Le plus grand défi de Berri

Le Droit

30 octobre 1993

CINÉMA

«Mon père a été un personnage très important dans ma vie et Germinal, c’est un peu lui».

 

Claude Berri, le producteur-réalisateur de Germinal, est un homme qui parle pou. Toute­fois, c’est dans ses films qu’il s’exprime. Sa filmographie est l’une des plus impressionnante du cinéma français.

FRANCINE
SAINT-LAURENT

Le réalisateur de Tchao Pantin, Jean de Florette et Manon des Sources a aussi eu la main heureuse lorsqu’il a produit ou co-produit les films de ses pairs: il a obtenu de grands succès avec Tess, de Roman Polanski, ainsi qu’avec L’Ours et L’Amant de Jean-Jacques Annaud.

Pourtant, c’est avec Germi­nal, l’adaptation du roman my­thique d’Émile Zola, qu’il a rele­vé son plus grand défi. Un défi qui le laisse épuisé. En entrevue au Droit, il a avoué «ne pas avoir d’autres projets que celui de me reposer».

«Je suis né à Paris dans un quartier ouvrier. Mon père était artisan fourreur. J’identifie le personnage d’Étienne Lantier à mon père. L’aspiration d’un être à un monde meilleur et plus juste. Lorsque j’étais ga­min, il m’entraînait dans des assemblées politiques. L’am­biance de la salle et les slogans m’ont marqué à jamais», lance-t-il.

Germinal
Le tournage fut une véritable épopée: le film comprend 60 rôles, dont le principal accordé à Renaud, en bas, à droite, et 2800 figurants, et fut le long métrage le plus dispendieux de l’histoire du cinéma français.

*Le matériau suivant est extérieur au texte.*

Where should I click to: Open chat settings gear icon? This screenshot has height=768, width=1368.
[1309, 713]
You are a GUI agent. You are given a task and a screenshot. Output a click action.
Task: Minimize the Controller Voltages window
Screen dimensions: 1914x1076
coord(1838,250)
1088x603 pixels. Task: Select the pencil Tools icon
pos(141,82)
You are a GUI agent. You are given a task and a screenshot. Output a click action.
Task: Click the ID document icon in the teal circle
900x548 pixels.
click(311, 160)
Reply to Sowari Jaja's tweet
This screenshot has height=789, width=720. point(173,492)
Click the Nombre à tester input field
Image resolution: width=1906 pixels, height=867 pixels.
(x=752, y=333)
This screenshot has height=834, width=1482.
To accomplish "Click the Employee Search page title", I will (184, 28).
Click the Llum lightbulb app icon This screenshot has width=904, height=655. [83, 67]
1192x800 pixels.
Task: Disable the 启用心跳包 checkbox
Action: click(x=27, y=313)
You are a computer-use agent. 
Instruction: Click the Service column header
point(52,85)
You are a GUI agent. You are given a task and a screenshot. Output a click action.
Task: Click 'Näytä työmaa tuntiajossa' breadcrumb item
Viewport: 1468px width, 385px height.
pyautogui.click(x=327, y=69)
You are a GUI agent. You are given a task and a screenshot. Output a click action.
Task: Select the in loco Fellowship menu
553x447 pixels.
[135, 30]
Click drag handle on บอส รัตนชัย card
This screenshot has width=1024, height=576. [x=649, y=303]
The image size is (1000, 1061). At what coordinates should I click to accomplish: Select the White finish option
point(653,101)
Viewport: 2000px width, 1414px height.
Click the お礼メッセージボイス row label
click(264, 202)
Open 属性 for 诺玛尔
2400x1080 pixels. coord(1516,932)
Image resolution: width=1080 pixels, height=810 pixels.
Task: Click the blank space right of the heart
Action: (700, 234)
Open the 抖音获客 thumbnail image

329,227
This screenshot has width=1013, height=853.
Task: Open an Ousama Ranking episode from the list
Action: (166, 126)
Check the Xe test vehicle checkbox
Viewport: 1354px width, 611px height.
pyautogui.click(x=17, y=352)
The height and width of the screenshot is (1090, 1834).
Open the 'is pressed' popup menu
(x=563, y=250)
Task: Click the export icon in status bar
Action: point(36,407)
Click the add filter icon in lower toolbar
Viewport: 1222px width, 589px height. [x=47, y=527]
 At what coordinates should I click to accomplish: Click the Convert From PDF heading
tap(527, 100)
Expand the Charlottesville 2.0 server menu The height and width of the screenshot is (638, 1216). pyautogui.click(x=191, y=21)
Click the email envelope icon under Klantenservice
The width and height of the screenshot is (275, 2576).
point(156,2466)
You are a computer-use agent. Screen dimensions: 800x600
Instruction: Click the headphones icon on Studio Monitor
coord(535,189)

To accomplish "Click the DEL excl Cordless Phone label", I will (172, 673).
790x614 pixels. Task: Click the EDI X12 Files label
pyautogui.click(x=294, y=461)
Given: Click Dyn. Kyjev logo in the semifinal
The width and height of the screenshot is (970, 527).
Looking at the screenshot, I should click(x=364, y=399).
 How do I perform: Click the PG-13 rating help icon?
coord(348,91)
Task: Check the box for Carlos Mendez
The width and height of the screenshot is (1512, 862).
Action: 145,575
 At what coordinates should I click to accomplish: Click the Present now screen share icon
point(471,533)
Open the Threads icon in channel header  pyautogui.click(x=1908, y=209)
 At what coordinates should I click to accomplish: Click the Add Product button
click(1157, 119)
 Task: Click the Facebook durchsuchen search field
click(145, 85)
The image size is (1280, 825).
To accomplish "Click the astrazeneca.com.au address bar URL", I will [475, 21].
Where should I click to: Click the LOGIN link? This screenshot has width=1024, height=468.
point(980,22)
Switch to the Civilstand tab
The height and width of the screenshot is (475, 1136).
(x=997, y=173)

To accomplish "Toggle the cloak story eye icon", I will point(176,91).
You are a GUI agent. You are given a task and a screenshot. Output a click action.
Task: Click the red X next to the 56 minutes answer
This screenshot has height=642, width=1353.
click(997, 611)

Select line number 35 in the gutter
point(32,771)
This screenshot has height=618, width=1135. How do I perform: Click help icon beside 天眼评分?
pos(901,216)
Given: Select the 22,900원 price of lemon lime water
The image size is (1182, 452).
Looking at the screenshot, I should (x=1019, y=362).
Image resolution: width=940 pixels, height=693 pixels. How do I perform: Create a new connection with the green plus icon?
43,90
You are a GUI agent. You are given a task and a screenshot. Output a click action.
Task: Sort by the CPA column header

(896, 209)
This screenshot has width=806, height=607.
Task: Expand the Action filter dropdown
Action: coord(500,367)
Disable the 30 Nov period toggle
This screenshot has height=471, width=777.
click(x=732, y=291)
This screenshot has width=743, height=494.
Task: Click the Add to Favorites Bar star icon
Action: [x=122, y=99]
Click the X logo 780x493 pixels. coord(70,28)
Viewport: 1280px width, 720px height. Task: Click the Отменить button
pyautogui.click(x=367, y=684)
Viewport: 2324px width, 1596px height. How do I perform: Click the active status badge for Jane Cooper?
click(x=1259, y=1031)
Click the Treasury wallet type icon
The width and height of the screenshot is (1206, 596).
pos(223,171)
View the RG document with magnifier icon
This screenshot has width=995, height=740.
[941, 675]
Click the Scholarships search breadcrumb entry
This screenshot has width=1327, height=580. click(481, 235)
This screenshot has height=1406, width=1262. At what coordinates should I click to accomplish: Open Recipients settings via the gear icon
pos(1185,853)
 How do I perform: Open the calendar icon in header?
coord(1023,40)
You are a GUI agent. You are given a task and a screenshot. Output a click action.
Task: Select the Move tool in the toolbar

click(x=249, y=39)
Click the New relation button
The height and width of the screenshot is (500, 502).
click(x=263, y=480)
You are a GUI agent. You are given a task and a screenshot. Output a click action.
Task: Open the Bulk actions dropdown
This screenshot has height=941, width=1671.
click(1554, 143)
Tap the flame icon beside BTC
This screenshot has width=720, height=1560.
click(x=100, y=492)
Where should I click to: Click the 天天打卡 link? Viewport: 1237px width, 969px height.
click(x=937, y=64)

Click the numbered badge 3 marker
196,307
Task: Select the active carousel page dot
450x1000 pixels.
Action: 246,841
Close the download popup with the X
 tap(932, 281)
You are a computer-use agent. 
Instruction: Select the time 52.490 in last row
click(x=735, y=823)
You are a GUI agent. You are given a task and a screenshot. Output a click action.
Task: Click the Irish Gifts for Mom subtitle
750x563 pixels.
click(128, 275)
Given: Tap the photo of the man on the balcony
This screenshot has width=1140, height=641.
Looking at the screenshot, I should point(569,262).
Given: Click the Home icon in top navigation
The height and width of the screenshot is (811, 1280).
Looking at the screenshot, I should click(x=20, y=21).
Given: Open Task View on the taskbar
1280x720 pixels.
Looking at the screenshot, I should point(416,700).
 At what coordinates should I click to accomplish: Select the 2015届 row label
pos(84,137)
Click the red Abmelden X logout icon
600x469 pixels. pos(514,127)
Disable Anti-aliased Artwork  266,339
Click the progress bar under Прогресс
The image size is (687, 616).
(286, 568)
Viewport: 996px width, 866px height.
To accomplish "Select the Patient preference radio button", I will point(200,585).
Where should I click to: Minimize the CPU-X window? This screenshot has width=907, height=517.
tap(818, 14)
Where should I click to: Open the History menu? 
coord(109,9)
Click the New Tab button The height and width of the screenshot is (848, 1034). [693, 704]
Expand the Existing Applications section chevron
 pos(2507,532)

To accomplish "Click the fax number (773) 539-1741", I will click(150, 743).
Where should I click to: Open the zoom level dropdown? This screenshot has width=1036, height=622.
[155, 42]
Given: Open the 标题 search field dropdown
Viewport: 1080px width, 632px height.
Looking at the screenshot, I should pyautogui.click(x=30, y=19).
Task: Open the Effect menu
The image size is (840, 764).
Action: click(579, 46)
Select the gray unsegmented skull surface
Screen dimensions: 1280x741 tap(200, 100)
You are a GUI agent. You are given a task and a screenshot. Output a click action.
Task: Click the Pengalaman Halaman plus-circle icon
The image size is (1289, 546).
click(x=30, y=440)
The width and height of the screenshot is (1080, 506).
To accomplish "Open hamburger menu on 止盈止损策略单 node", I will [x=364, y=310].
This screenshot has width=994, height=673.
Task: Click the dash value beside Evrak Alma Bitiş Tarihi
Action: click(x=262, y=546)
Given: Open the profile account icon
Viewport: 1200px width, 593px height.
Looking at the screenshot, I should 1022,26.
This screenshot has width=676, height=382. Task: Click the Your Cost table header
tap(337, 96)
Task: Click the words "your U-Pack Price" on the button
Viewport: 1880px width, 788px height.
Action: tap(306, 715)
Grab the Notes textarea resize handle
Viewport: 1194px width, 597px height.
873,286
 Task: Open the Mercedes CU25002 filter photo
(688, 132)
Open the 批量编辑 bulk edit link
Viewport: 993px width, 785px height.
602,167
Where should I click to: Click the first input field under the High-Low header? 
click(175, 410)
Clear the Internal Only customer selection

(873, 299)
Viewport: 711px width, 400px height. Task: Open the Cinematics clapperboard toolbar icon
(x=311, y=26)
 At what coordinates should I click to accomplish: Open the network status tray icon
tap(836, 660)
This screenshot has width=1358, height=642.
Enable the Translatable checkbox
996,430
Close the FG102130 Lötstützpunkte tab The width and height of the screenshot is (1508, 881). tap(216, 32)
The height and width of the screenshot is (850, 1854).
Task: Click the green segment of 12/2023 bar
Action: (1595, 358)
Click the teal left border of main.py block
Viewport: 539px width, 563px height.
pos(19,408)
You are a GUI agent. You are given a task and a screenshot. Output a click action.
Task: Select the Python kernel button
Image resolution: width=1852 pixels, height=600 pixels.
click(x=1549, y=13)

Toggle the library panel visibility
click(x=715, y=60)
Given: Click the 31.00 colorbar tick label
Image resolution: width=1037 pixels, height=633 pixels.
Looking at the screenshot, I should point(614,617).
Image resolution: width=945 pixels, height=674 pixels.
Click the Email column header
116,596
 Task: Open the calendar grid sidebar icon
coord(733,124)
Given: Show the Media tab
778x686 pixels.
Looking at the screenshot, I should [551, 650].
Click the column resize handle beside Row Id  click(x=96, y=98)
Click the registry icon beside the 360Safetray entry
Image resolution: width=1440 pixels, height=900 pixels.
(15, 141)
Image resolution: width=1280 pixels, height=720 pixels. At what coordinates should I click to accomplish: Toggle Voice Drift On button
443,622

Alors, Germinal est un film politique? Certainement, affir­me le réalisateur. «C’est un cri d’espoir: il faut rêver à un mon­de meilleur. Mon souhait, c’est de faire réfléchir les gens.»

Un tournage difficile

Le tournage de Germinal n’a toutefois pas été une partie de plaisir. Pour Renaud, l’auteur-compositeur qui jouait son premier rôle à l’écran, l’apprentissage d’un nouveau métier ne s’est pas fait sans heurts.

«Je suis habitué à diriger moi-même mes spectacles, de produire mes chansons. Mais là, tous mes faits et gestes étaient dictées par un patron. C’est difficile», avoue-t-il.

Les relations avec Claude Berri n’ont pas été de tout repos non plus: «Il me piquait des co­lères pour un rien. Je me suis senti humilié. J’ai même songé à tout plaquer en plein milieu du tournage, mais j’ai compris que Berri jouait sa vie avec ce film. Il lui coûte 40 millions de dollars pour tour­ner Germinal».

Pour Berri, la page est tournée. «Pourquoi Renaud? Je ne voyais pas d’autres que lui. Nommez-moi un acteur
qui aurait pu incarner Lantier? Aucun! Et cela m’importait peu que Renaud soit ou non acteur. Cela ne me posait aucun problème.»

Aujourd’hui, les deux hommes ont manifestement fait la paix, même si Renaud avoue toujours ne pas s’être senti à la hauteur du personnage d’Étienne Lantier.

«Lorsque j’ai visionné les «rushes», je me suis trouvé moche. Je trouvais que ma démarche était épouvantable», avoue-t-il d’emblée. Mais aujourd’hui, les deux hommes ont manifestement fait la paix.

Si le tournage de Germinal fut une véritable épopée (le film comprend 60 rôles et 2800 figurants, et fut le long métrage le plus dispendieux de l’histoire du cinéma français), Claude Berri ne regrette rien.

«Bien qu’une partie des sé­quences aient été tournées dans les fonds claustrophobiants des mines de charbon, c’est beau de voir les visages des comédiens charbonneux éclairés par les lueurs des lanternes.»